How filmmakers in five countries came together to make a part-live action, part-animated film based on Another Day of Life, Ryszard Kapuściński’s first-hand account of the civil war in Angola…
In September 1975, the Polish journalist Ryszard Kapuściński, who by then had been covering the world’s trouble spots for a decade, paid his first visit to Angola, where a murderous civil war was being fought between two former liberation movements, UNITA and the FNLA.
Exposed to constant danger, he travelled through the country for three months, describing his experiences in a book, Another Day of Life, published the following year. Now, almost 40 years later, that book is being turned into a film which ambitiously combines live-action, motion-capture and traditional animation footage. Starting out as a Spanish/Polish co-production, it is due for delivery in the autumn of next year, two-and-a-half years after production began.
“From day one it was always envisaged as a hybrid film incorporating live action images and an animation story,” explains Ole Wendorff-Østergaard, a Danish producer who moved to Warsaw in 2008, just as the final pieces in the financing of Lars Von Trier’s Antichrist were being assembled. He married, settled there and joined animation house Platige. “When we started writing the story, we were hoping it would be 50/50, but it soon became apparent that the story we wanted to make was a character arc of Kapuściński which we couldn’t realise in live-action. It meant we had a need to go for 75% animation, and the cost jump in that meant that we needed to include more countries.’
The European funding bodies that work really well are the ones where you don’t hear anything. No news is excellent news when you are a delegate producer!
A five-way production
Joining Platige and Spain’s Kanaki Films, the latter the originator of the project, were Germany (Wüste Film) and Flemish animation house Walking The Dog, with additional motion-capture work done by Cologne-based Animationsfabrik. “Hungary is also in,” notes Wendorff-Østergaard, “so it’s actually five countries but a four-way coproduction, because they couldn’t raise the full 10%. We got permission from the Polish Film Institute and the Hungarian Film Institute to include them in the Polish side of the financing, because there is also Hungarian tax money in it.”

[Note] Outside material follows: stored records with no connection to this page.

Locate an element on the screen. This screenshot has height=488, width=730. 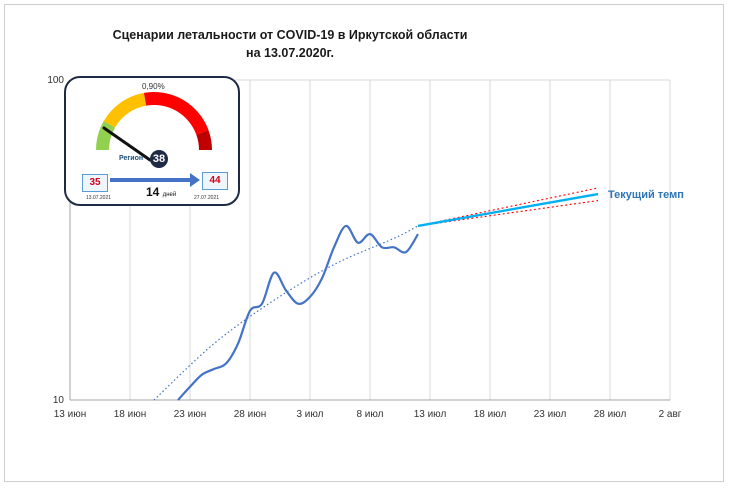
gauge-percent: 0,90% is located at coordinates (154, 86).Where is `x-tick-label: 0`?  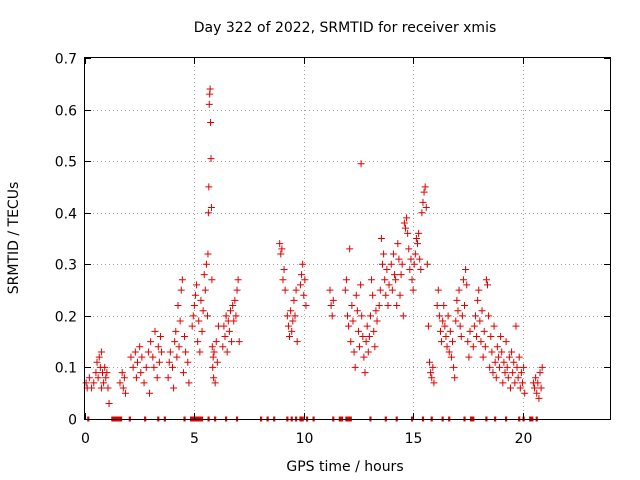
x-tick-label: 0 is located at coordinates (86, 439).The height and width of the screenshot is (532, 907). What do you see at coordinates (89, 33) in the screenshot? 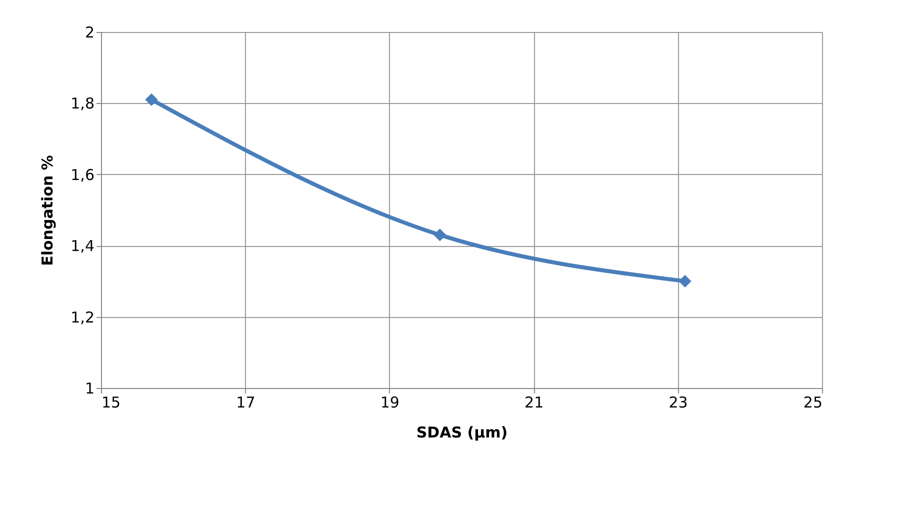
I see `y-tick-label: 2` at bounding box center [89, 33].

Polish filmmaker Damian Nenow shares the directing with Spain’s Raúl de la Fuente. “We don’t like to say there is a live-action director and an animation director,” says Wendorff-Østergaard, “but there was a need for two directors working together. This, of course, creates a new financing opportunity because you have a Spanish director and a Polish director, so the film funds support us more than if it was a minority co-production. And as we are 75% animation, we qualify throughout the world - all festivals - as an animation film. This is important because otherwise we would be put into a documentary pocket, which is a very thin one to get into.
From day one it was always envisaged as a hybrid film incorporating live-action images and an animation story.
A many-layered cake
Walking The Dog were brought in because of their impressive track record and their experience in handling co-productions where work is being done in several different locations. “There are many layers in our animation cake,” says Wendorff-Østergaard. “The concept art was done here [in Poland], in Hungary and in Germany. The pre-visualisation was also done here, in Germany and in Hungary. And then all the more technically complicated work – the compositing, lighting, shading and rendering - is being done in Flanders.” Walking The Dog, the company’s co-founder Eric Goossens explains, is particularly experienced in what is known as ‘the pipeline’.

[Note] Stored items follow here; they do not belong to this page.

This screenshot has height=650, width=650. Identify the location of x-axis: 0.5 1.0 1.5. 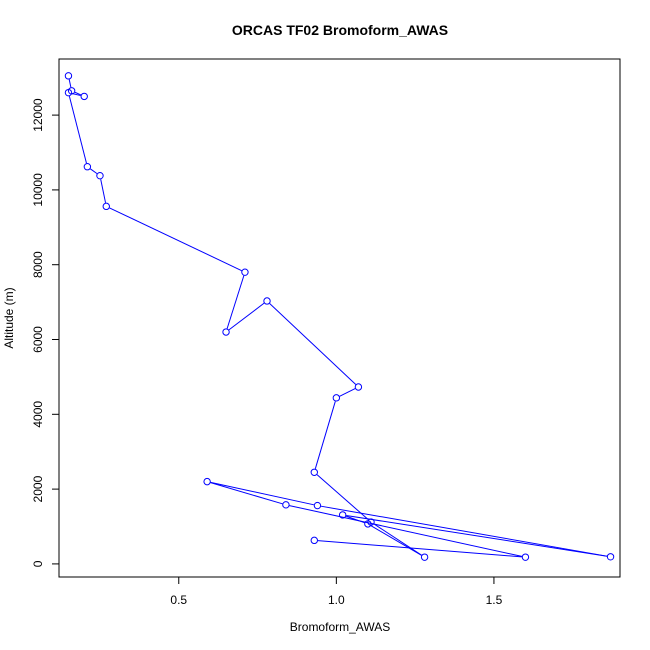
(336, 592).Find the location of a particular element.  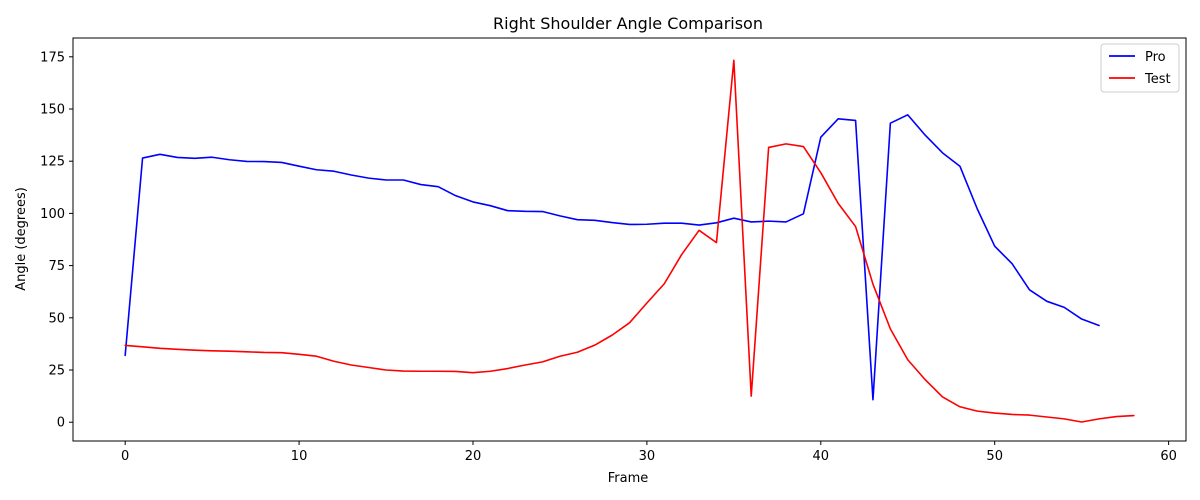

chart-title: Right Shoulder Angle Comparison is located at coordinates (628, 24).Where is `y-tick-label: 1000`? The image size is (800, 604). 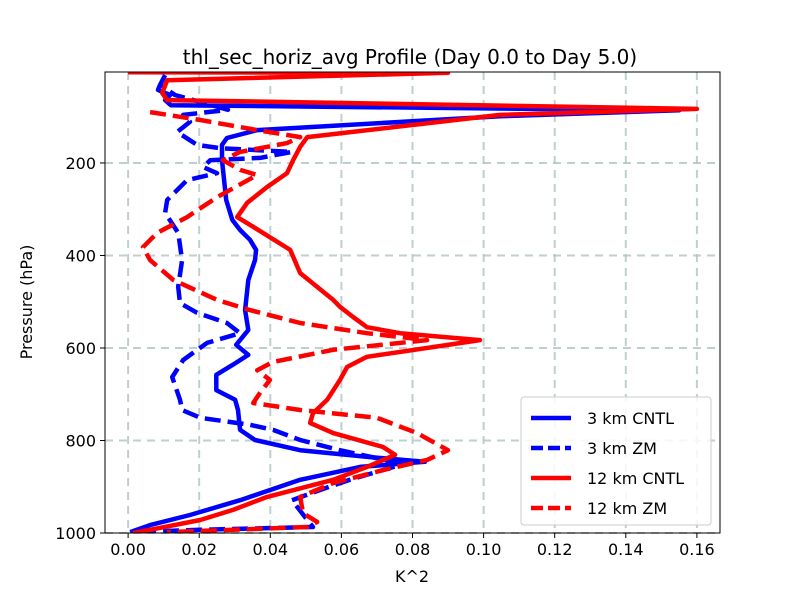 y-tick-label: 1000 is located at coordinates (76, 534).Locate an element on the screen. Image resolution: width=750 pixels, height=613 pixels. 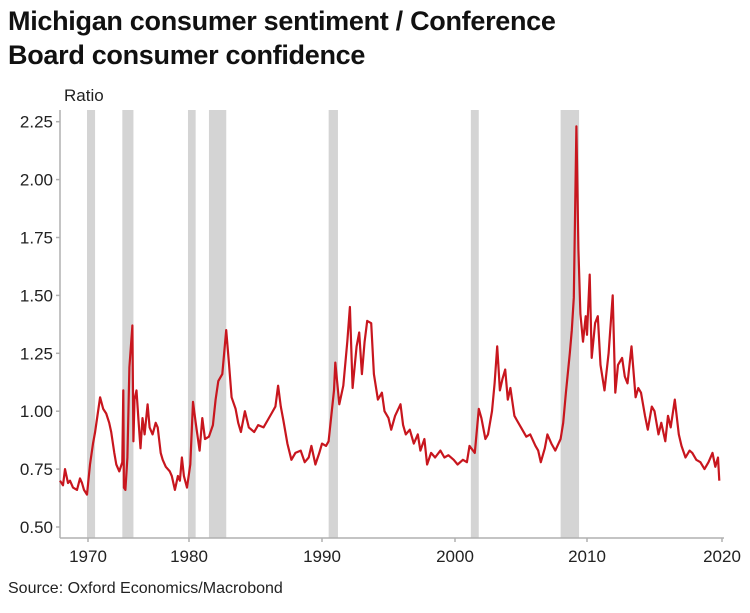
chart-title-line-2: Board consumer confidence is located at coordinates (187, 55).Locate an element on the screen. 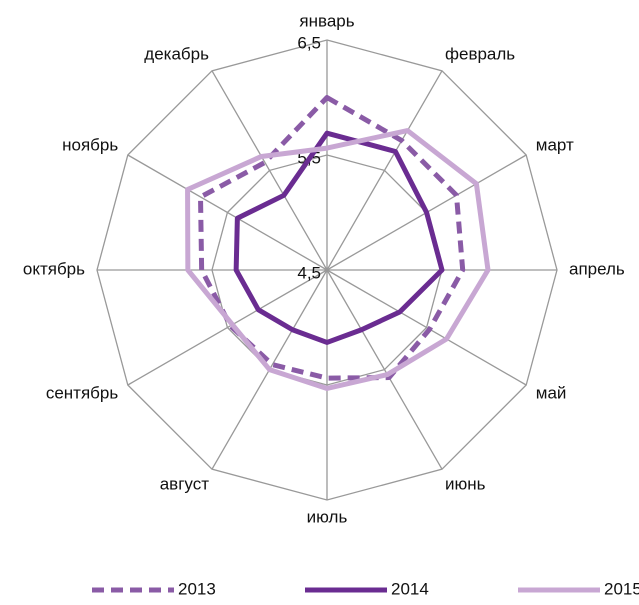  category-label: апрель is located at coordinates (597, 268). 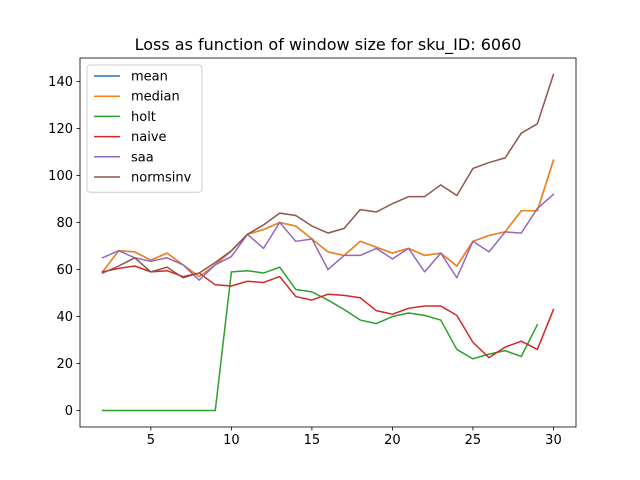 What do you see at coordinates (64, 224) in the screenshot?
I see `y-tick-label: 80` at bounding box center [64, 224].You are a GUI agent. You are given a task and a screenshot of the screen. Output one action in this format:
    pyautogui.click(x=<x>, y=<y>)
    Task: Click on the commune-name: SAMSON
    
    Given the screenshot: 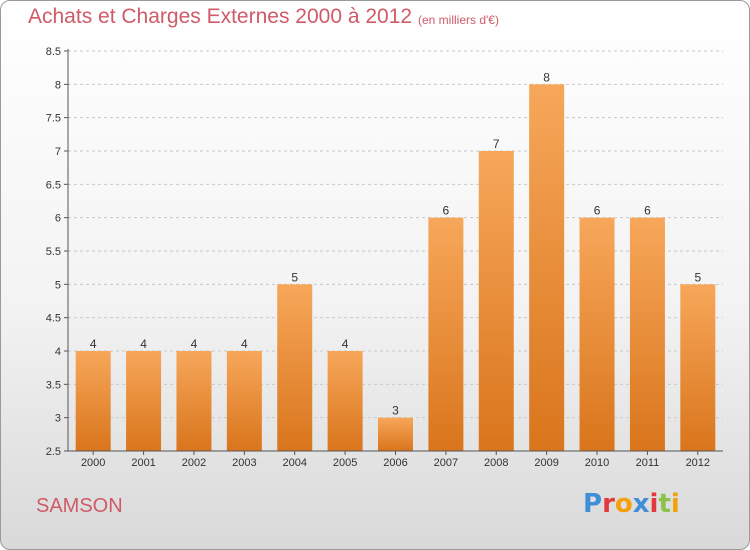 What is the action you would take?
    pyautogui.click(x=80, y=506)
    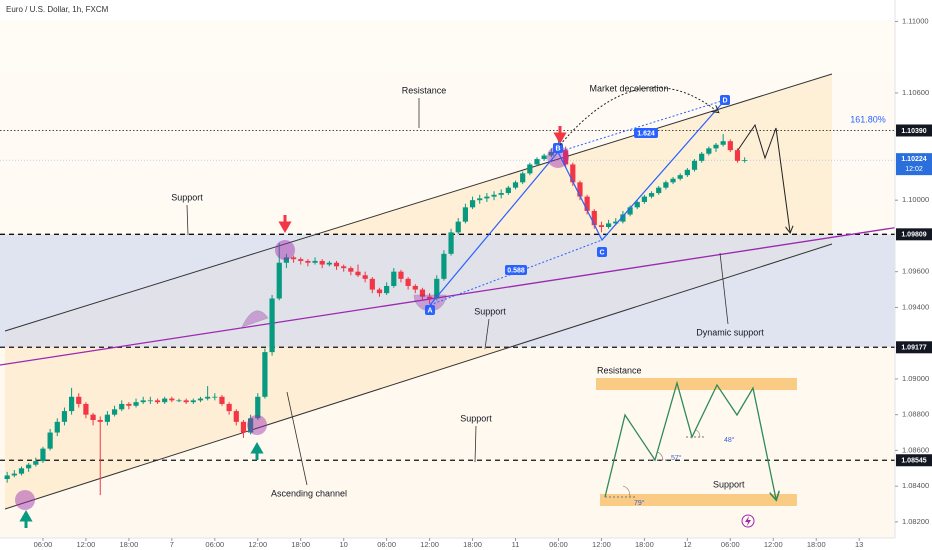  I want to click on point-label: B, so click(558, 148).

“The whole structure from the beginning to the end needs to be set up so that all the partners can connect at the right moment with the right software and the right naming of all the data,” he says. “If you don’t work out this pipeline from the beginning, it becomes a nightmare.”
Walking The Dog’s other significant contribution to Another Day of Life, of course, was access to additional funding, which they raised from Screen Flanders, the Flanders Audiovisual Fund (VAF) and the Belgian Tax Shelter - a process which, says Wendorff-Østergaard, has gone very smoothly. “It has been really wonderful. The Tax Shelter is a tested institution which has existed now for around seven or eight years. I’ve worked with other tax funds when they were just up and running, and to get a clear answer out of them is sometimes difficult. We have not experienced these problems in Belgium and, while I’m not in direct contact with the VAF and Screen Flanders, I’ve had enough dealings with European funding bodies as part of my financing schemes to know that the ones that work really well are the ones where you don’t hear anything. No news is excellent news when you are a delegate producer! It means that things are running like they should. The requests that we have had for delivering material have been straightforward normal business procedures. It’s been working excellently.”